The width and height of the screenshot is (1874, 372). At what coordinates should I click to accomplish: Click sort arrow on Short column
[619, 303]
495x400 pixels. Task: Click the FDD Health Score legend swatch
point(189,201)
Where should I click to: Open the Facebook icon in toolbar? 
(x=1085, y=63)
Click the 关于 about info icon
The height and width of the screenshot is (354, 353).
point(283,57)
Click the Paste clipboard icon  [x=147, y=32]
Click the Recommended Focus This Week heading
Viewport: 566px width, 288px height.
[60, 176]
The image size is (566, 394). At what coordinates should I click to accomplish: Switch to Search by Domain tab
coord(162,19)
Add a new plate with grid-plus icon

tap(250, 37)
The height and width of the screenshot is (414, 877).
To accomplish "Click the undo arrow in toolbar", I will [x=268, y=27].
....
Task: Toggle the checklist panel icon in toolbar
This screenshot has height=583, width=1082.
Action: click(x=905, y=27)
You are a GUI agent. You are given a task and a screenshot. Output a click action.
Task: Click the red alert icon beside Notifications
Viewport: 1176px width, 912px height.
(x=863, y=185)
....
[WHAT YOU WILL DO]: Only those lines of the entries above that run from the line containing "The width and" to the line containing "Click the Recommended Focus This Week heading", both included, should be transcribed exactly.

[RESPONSE TO THE TASK]:
The width and height of the screenshot is (1874, 372). At what coordinates should I click to accomplish: Click sort arrow on Short column
[619, 303]
495x400 pixels. Task: Click the FDD Health Score legend swatch
point(189,201)
Where should I click to: Open the Facebook icon in toolbar? 
(x=1085, y=63)
Click the 关于 about info icon
The height and width of the screenshot is (354, 353).
point(283,57)
Click the Paste clipboard icon  [x=147, y=32]
Click the Recommended Focus This Week heading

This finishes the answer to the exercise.